A moderate elevation of circulating levels of IGF-I does not alter ErbB2 induced mammary tumorigenesis

Abstract

Background: Epidemiological evidence suggests that moderately elevated levels of circulating insulin-like growth factor-I (IGF-I) are associated with increased risk of breast cancer in women. How circulating IGF-I may promote breast cancer incidence is unknown, however, increased IGF-I signaling is linked to trastuzumab resistance in ErbB2 positive breast cancer. Few models have directly examined the effect of moderately high levels of circulating IGF-I on breast cancer initiation and progression. The purpose of this study was to assess the ability of circulating IGF-I to independently initiate mammary tumorigenesis and/or accelerate the progression of ErbB2 mediated mammary tumor growth.
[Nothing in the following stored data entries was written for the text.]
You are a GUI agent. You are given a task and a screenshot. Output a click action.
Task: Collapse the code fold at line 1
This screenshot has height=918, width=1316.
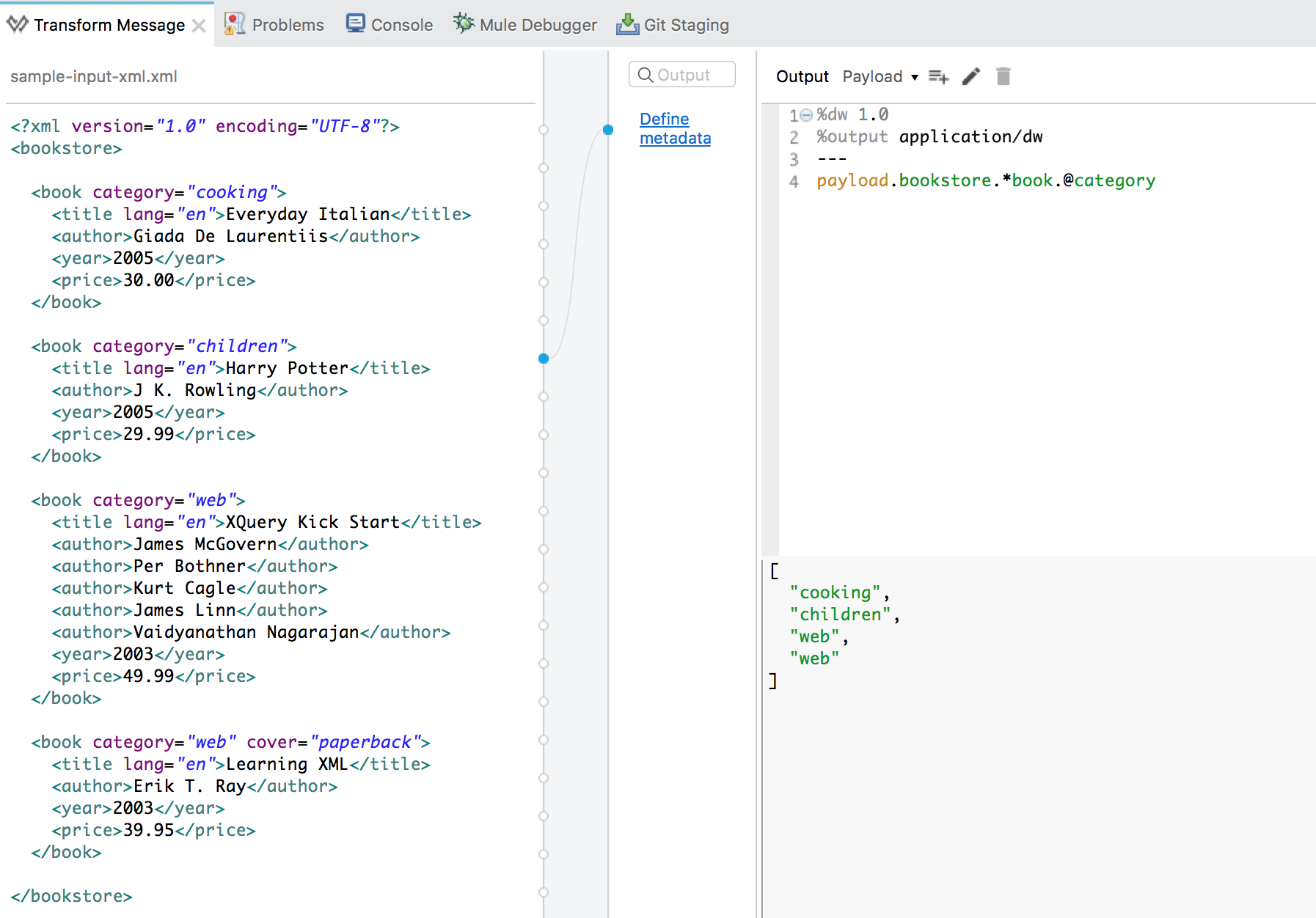coord(805,115)
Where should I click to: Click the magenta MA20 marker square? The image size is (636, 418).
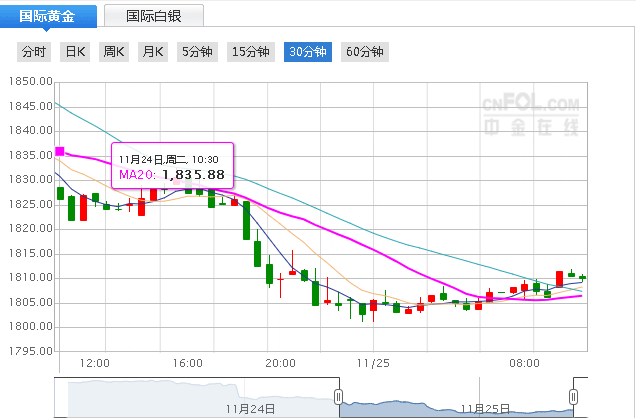point(59,152)
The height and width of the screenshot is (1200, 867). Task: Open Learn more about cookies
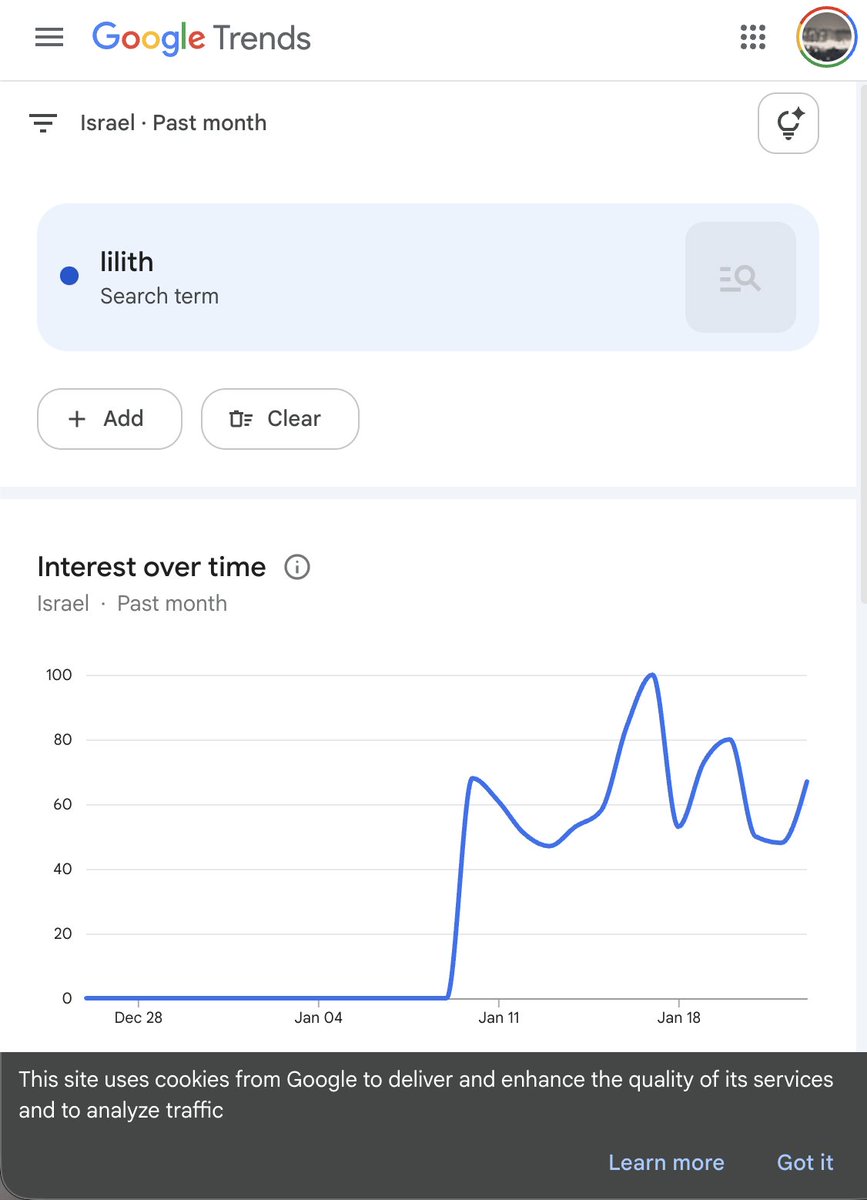pyautogui.click(x=666, y=1162)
Methods: We crossed heterozygous TTR-IGF-I mice with heterozygous MMTV-ErbB2 mice to generate 4 different genotypes: TTR-IGF-I/MMTV-ErbB2 (bigenic), TTR-IGF-I only, MMTV-ErbB2 only, and wild type (wt). Virgin females were palpated twice a week and harvested when tumors reached 1000 mm(3). For study of normal development, blood and tissue were harvested at 4, 6 and 9 weeks of age in TTR-IGF-I and wt mice.

Results: TTR-IGF-I and TTR-IGF-I/ErbB2 bigenic mice showed a moderate 35% increase in circulating total IGF-I compared to ErbB2 and wt control mice. Elevation of circulating IGF-I had no effect upon pubertal mammary gland development. The transgenic increase in IGF-I alone wasn't sufficient to initiate mammary tumorigenesis. Elevated circulating IGF-I had no effect upon ErbB2-induced mammary tumorigenesis or metastasis, with median time to tumor formation being 30 wks and 33 wks in TTR-IGF-I/ErbB2 bigenic and ErbB2 mice respectively (p = 0.65). Levels of IGF-I in lysates from ErbB2/TTR-IGF-I tumors compared to ErbB2 was elevated in a similar manner to the circulating IGF-I, however, there was no effect on the rate of tumor growth (p = 0.23). There were no morphological differences in tumor type (solid adenocarcinomas) between bigenic and ErbB2 mammary glands.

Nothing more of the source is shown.